Measurements vs fields

I have a question about measurements and fields when it comes to planning the data layout of the database.

My use case is that I have a device that outputs thousands of time series and I am not quite sure whether it makes more sense to store the device as a measurement and all the time series as separate field keys or if I’d rather store each time series as a separate measurement. So basically the question is should I store it according to option A:

    measurement: device1
        field_key: TS1
        field_key: TS2
        field_key: TS3
    ...

or according to option B:

    measurement: TS1
        field_key: TS1
    measurement: TS2
        field_key: TS2
    measurement: TS3
        field_key: TS3
     ...

I have found a few resources that discuss this distinction but I am still not sure if I have understood all the implications of the different options. In this post: Query regarding cardinality. Empty field vs multiple measurements, the conclusion basically seems to be that when it comes to the series cardinality it really does not make any difference whether option A or B is used but “but if you plan on performing queries or calculations that combine different devices and sensors, it’ll be best to keep those in the same measurement”.
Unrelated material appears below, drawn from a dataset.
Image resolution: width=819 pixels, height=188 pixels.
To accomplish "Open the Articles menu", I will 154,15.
Over here: database schema - InfluxDB : single or multiple measurement - Stack Overflow, the same question is discussed with partly the same conclusions. In addition, the accepted answer states that if one measurement contains several fields, values has to be written to every field once one field changes. If this is the case, it certainly is a drawback in my case. When I made some testing, however, this does not seem to be the case. Could someone confirm that writing a field value to one field key under a certain measurement will not force me to write field values to all the field keys under the given measurement? Maybe this has been different before?
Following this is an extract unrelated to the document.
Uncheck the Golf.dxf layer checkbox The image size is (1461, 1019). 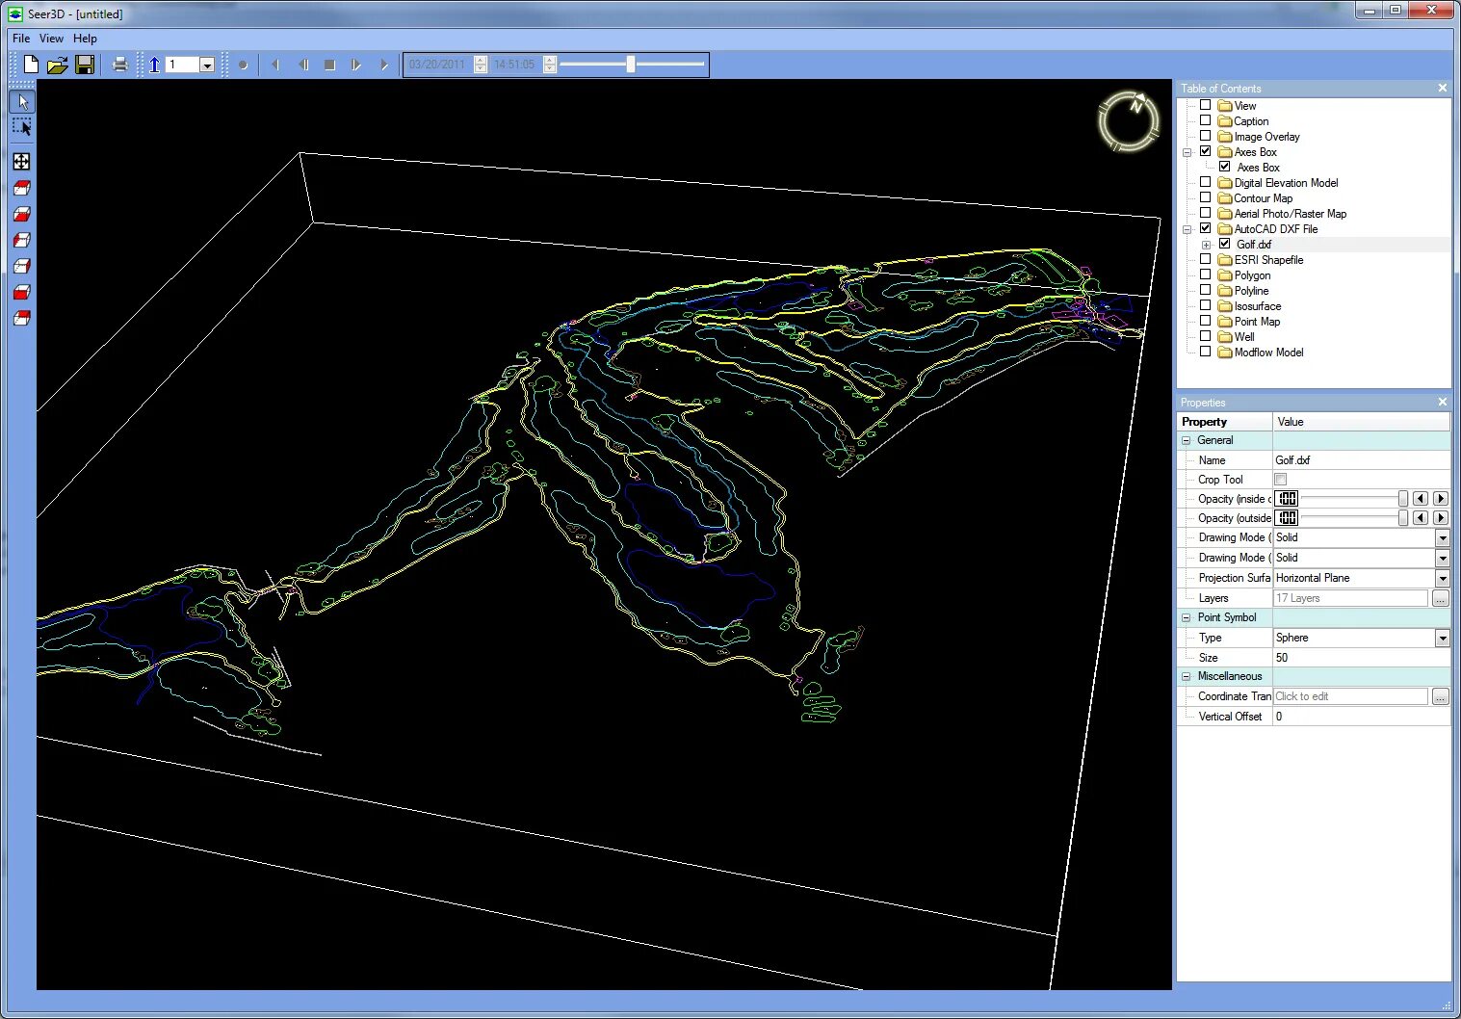coord(1224,245)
in the Data Layout and Schema Design Best Practices for InfluxDB blog post (Data Layout and Schema Design Best Practices for InfluxDB | InfluxData), the same thing about keeping time series that logically belong together in the same measurement is a good idea because it makes queries less resource intensive. Additionally, at the very end of the article, a few “common schema design mistakes that lead to runaway cardinality” are listed. One of the listed mistakes seems to suggest that splitting up the time series into too many measurements is a bad idea:


Unfortunately, I am not able to make sense of this example. Could someone, maybe @Anaisdg elaborate a little more on this potential misstake?

In addition to the questions that I already asked, there is one question that I have not really been able to find a good answer to: What would be the drawbacks of design option A as opposed to design option B as presented above? To explain TS1,TS2,TS3,… a little more in detail, some of them may be related but the relationships are not necessarily known when inserting them into the database, thus the criteria about keeping time series that may be combined under the same measurement is not so easy to apply in this case. In addition, that criteria only tells something about when data is good to keep under the same measurement but it does not seem to say the opposite (i.e. if the data don’t belong together, will I get some advantages by splitting it across several measurements?).

Hello @matias,
I recommend option A.

Essentially you just don’t want to encode a bunch of information in a measurement.
Like instead of

weather.texas.austin temp=77

You want to encode data in tags where applicable

weather city=austin,state=texas temp=777

The drawbacks to A would be minimal…I can think of the following though:
-the different fields are completely unrelated and you’re shoving too many different fields in the same measurement. Let’s say you have 1000 fields (group 1) that you frequently need to query simultaneously and another 500 fields (group 2) that you need to query simultaneously as well. Rather than filtering through 1500 fields to return data from group 1 or group 2, you should store group 1 and group 2 in different measurements.
-maybe you’re building an app on top of influxDB and you’re serving client data. Perhaps you want to keep the data more isolated by storing data in different measurements. Although there aren’t any security benefits to storing data in different measurements (only buckets).
-you don’t ever intend on performing calculations across fields or ever querying for multiple fields simultaneously. you could reduce your flux query by one filter function/one line of code if you keep schema B. But I think this is unrealistic.

I hope this helps! Thanks for your question.